What are the key things to know about trainers?
- Winning percentage is one thing, but what we really want to know are the sub-statistics. Sprints or routes? Turf or Dirt? Sprints on the turf? Claimers or allowance horses? Two year olds or older?
- How does a trainer do when he raises/drops a horse in claiming price?
- Does the trainer select the right spots for his horse? How many times have you seen a horse break his maiden in a $20000 claimer, move up to allowance company and have five miserable races in a row. The trainer needs to place his horse in a spot that will allow him to succeed if he runs his best race.
- A trainer who is a “big fish in a small pond” moving up to a major track is always dangerous, especially if he has a record of successfully making that move. Check out the 9th race at Saratoga from July 21. You familiar with Brad Cox? He is a 27% trainer from the midwest who came into Saratoga and won with the 22-1 Overton Square. I think these sorts of examples abound. The point is that sometimes small trainers just want to be part of the pageantry of big league racing, but sometimes they have a live runner and they want to pick up the largest part of a $47,000 purse. That buys a lot of oats.
- Trainers like Todd Pletcher race their horses lightly. They can do that because they are expert at training a horse up to a race. But not every trainer can replace the experience of a race with training. Many modern trainers feel tremendous pressure to show a high winning percentage, so they only try to run race-ready horses. Other trainers believe they must stress a horse gradually. You hear a lot of handicappers talk about “third off a layoff.” Pay close attention to those trainers that race their horses into top condition, and pay attention to whether it is first, second or third off a layoff.
- Look at the workout pattern for certain trainers. Bob Baffert likes to work his horses quickly, often to the point where he is criticized for leaving a horse’s race on the training track if he loses. Every trainer has a preference for how hard or long to work horses. Know what it is and use it to your advantage.
- While we are talking about that, how in the world are you supposed to know how well meant a first-time starter is off three ordinary four furlong workouts and a five furlong workout? You’re supposed to know whether the trainer has a documented history of success with that training pattern.
- Look at horses in the paddock. Do they have healthy coats? Are the horses so keyed up they’ll use up most of their energy before the race?
- Look at the medications the trainer uses. Trust me, it is a much longer list than Lasix and Bute. Do you know the medication rules for your state? They are readily available on line. The New York State Gaming Commission actually has an equine steroid administration log. If your state doesn’t make medication logs available, then you need to make a stink with your local racing commission.
- Does the trainer have a specific go-to jockey in a specific type of race? Everyone knows Pletcher-Velasquez or Baffert-Garcia. But will the trainer go elsewhere when he has a horse he needs ridden in a specific way?
- The Racing Form and TimeformUS publish statistics on how well a trainer does first after a claim. But can we break that statistic down farther? What happens if the trainer moves a horse up or down after a claim?
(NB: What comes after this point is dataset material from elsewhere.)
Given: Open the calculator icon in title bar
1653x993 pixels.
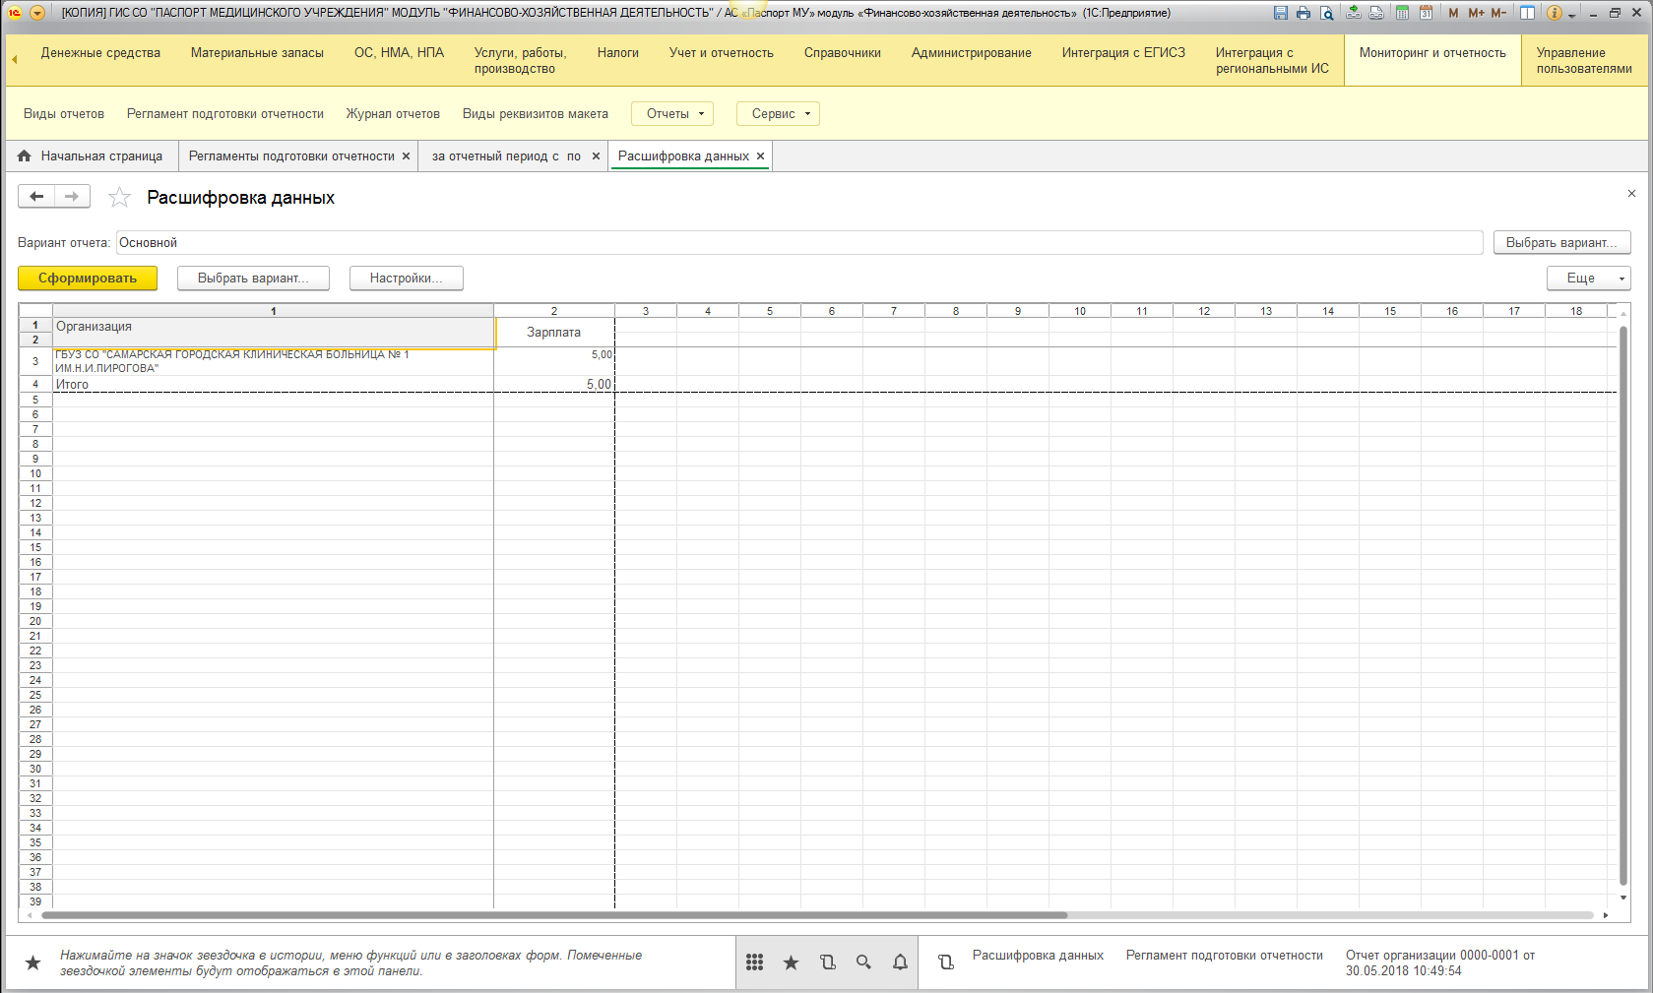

How about if he runs the horse back in a week? How about if he waits two or three months? The micro statistics are just as important as the macro statistics.
- How does a trainer do early in a meet? Inevitably some trainers bring their horses ready to run and others need time to get into the swing of the meet. Look at previous meet statistics and use that information to your best advantage. It is one of the few statistics you actually have to do some legwork to find out.
I’ll say something I say a lot. If the only information you use is the information everybody has, you are less likely to get a price on your horse. Either you need to put information together in unique ways, or you need to put together unique information.
Tell me what I missed? The great thing about a blog is it can always be edited!